J’ai réuni ce que je sais des motifs qui ont agi sur l’esprit de monsieur le Dauphin. Peut-être y en a-t-il que j’ignore. Quelques personnes ont cru que Nompère de Champagny, un de ses aides de camp, jeune homme distingué et congréganiste zélé qui sembla suivre les impressions de son prince, les avait influencées.

Peut-être aussi, les exigences toujours croissantes du parti libéral lui firent-elles croire qu’il renfermait un élément démagogique qu’il fallait prendre la peine d’exterminer pour n’en être pas victime, et parvint-on à lui persuader que le système des concessions ne servait qu’à le renforcer. J’ignore le fond de ses pensées, mais les résultats ne furent que trop évidents.

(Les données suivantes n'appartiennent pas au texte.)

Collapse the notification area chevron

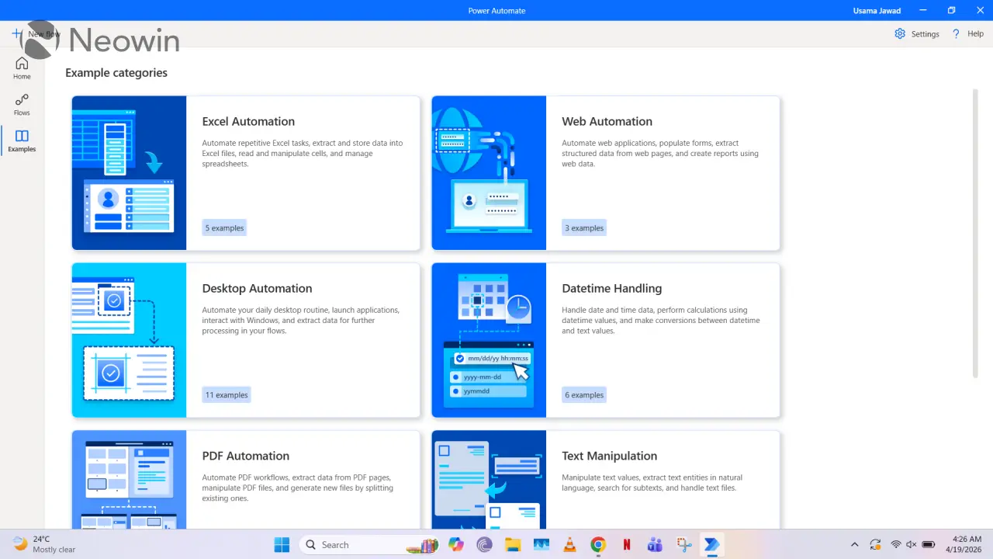click(x=854, y=544)
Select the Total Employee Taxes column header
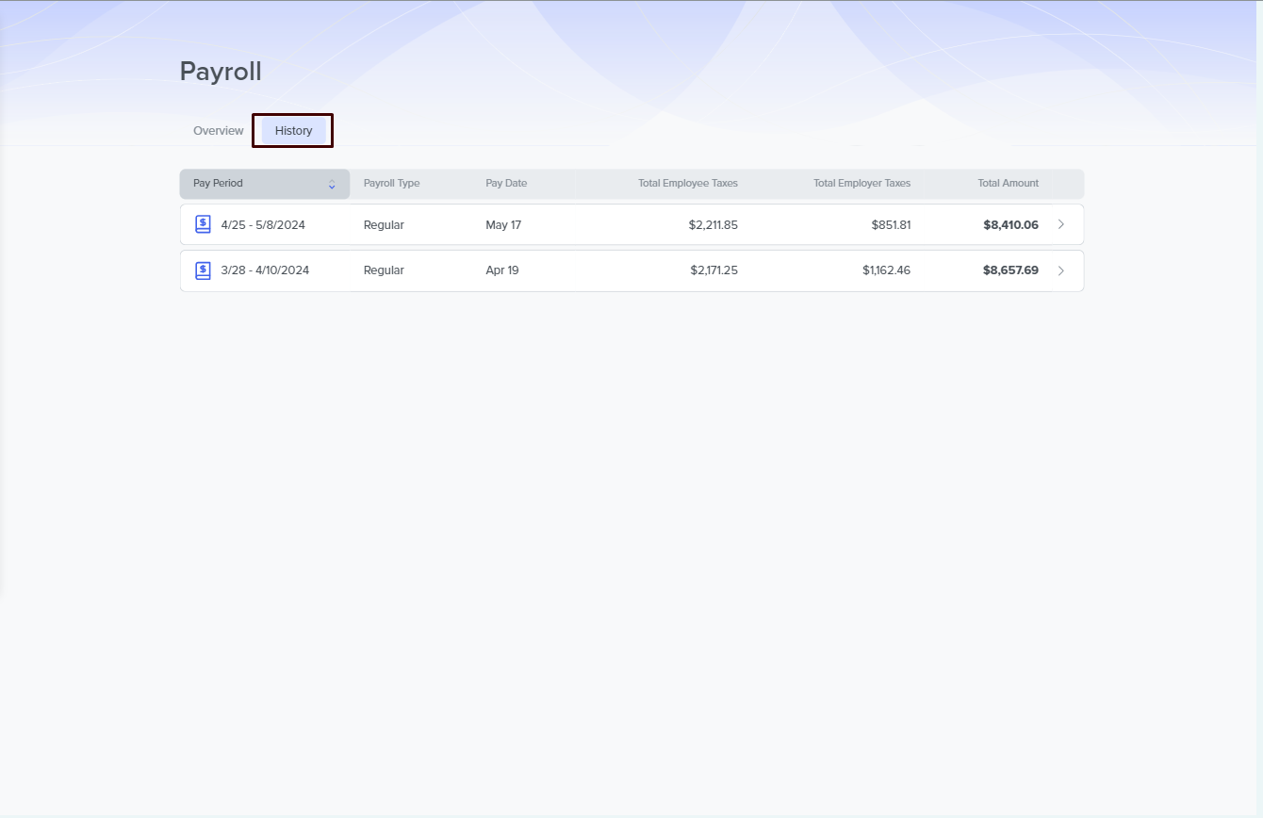The image size is (1263, 818). pos(687,184)
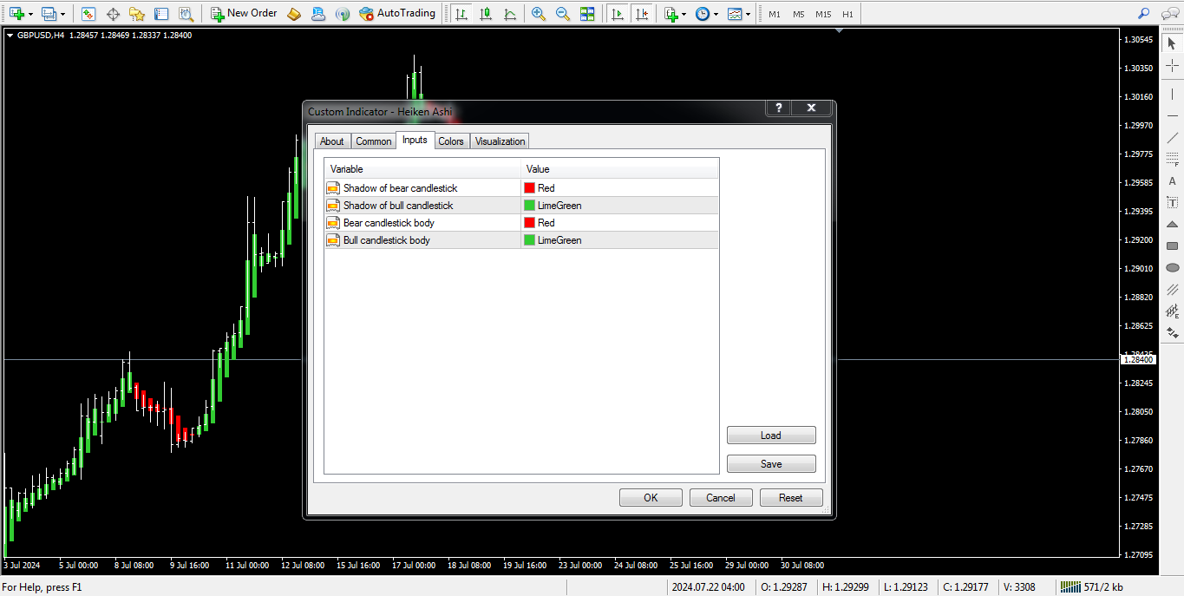Open the Visualization tab
This screenshot has width=1184, height=596.
tap(500, 141)
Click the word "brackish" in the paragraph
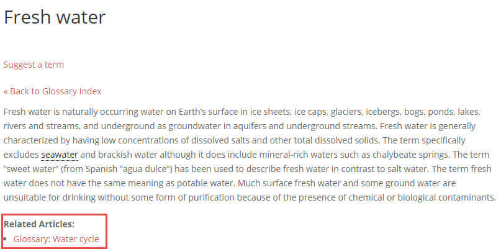This screenshot has width=501, height=249. point(117,155)
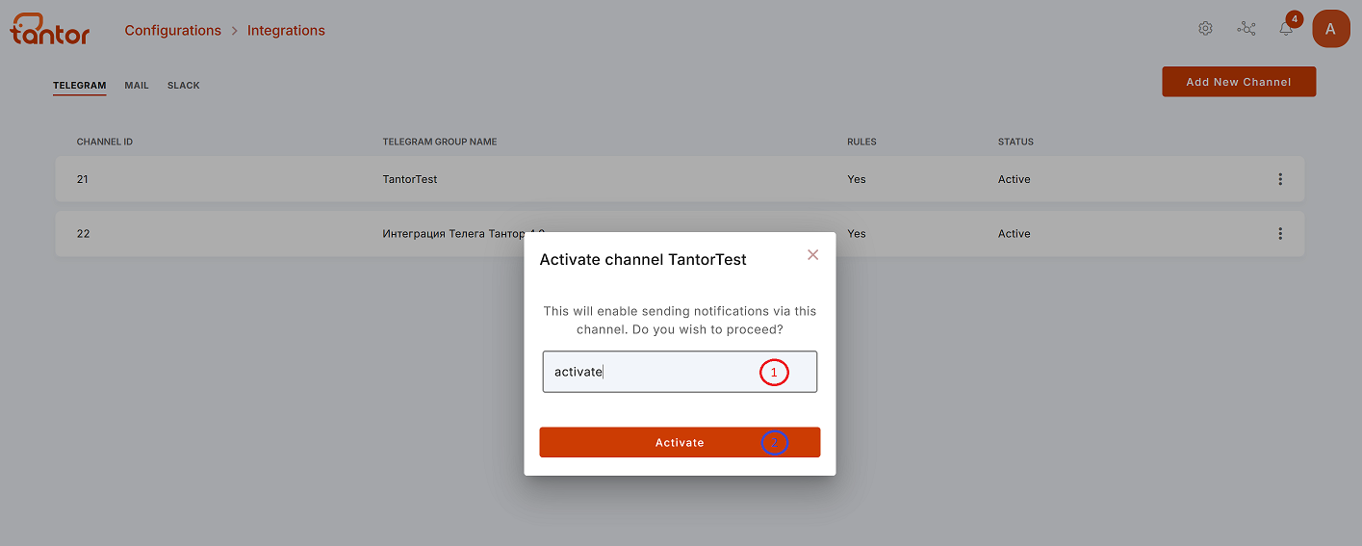Open the user avatar menu A
The width and height of the screenshot is (1362, 546).
(x=1331, y=29)
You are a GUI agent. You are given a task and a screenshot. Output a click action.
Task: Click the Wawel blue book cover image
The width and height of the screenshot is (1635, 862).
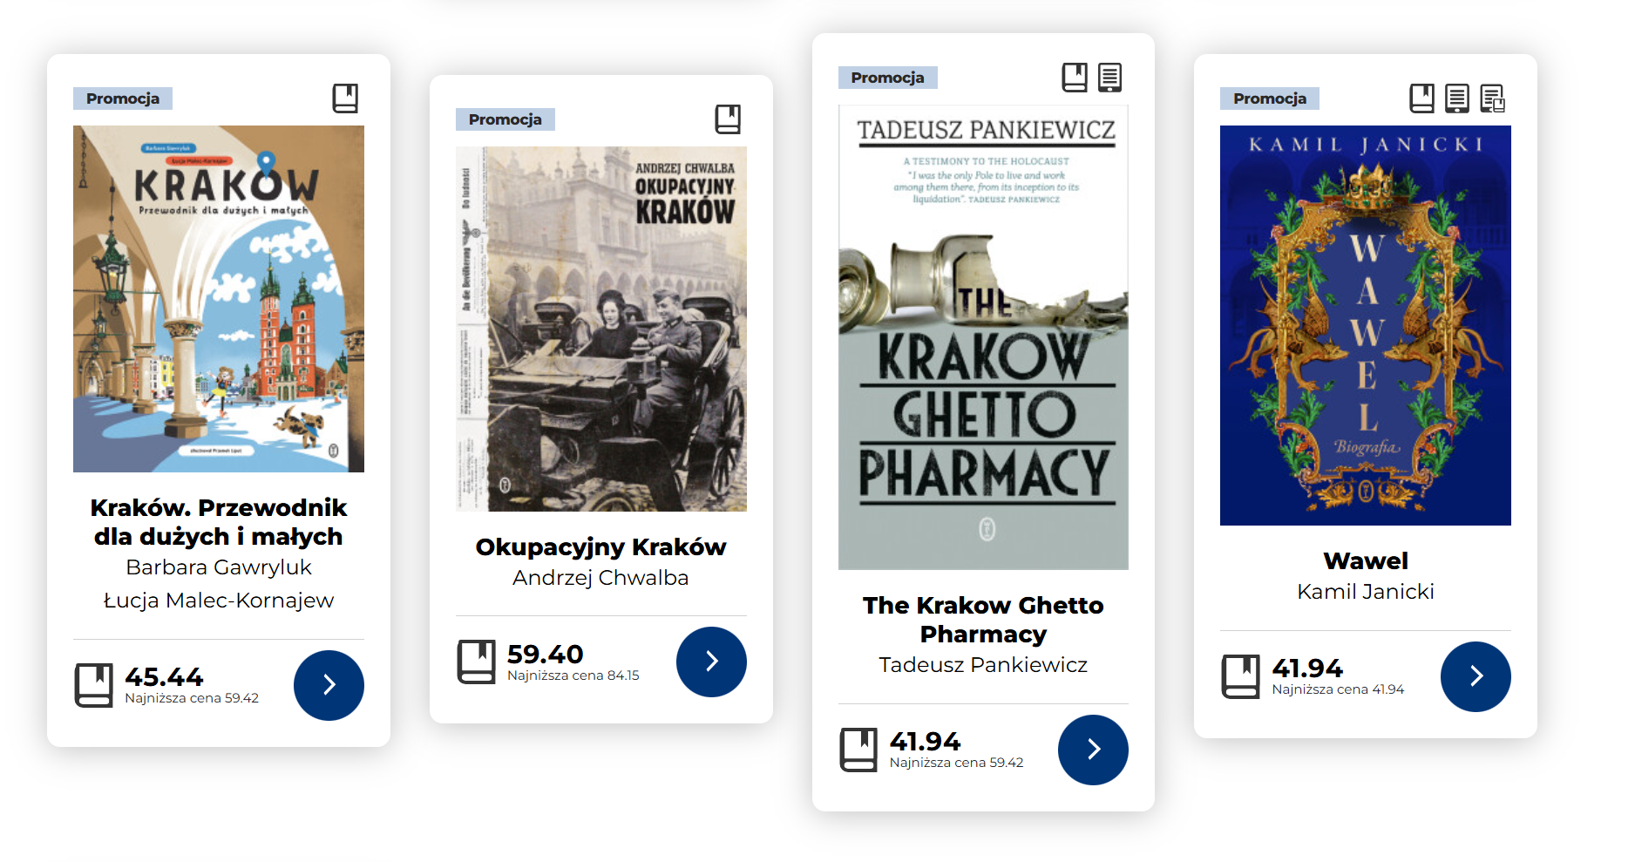point(1365,325)
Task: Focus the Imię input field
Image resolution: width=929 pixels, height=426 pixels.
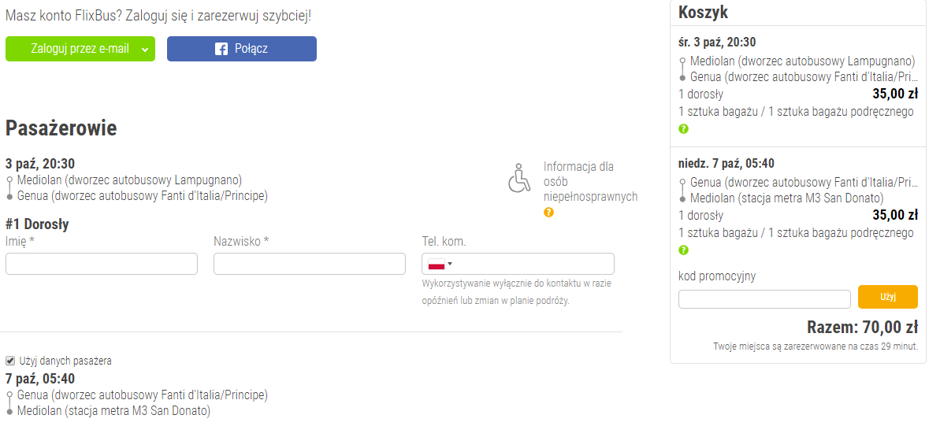Action: coord(102,264)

Le conseil militaire que monsieur le Dauphin présidait avait repris ses séances et, chaque jour, le maréchal Marmont nous répétait à quel point il y soutenait des thèses surannées et des prétentions insensées. Je me rappelais les éloges des années précédentes et j’avoue que j’accusais la mobilité du maréchal de ce changement de langage ; mais malheureusement, il ne fut pas seul à faire des remarques si fatales à notre tranquillité, et tous les rapports militaient à montrer monsieur le Dauphin enrôlé parmi les plus violents réactionnaires.

J’insiste sur cette circonstance, dont peut-être l’histoire fera peu d’état, parce qu’à mon sens c’est ce qui a éloigné toutes les espérances, exaspéré les esprits et poussé aux excès de part et d’autre.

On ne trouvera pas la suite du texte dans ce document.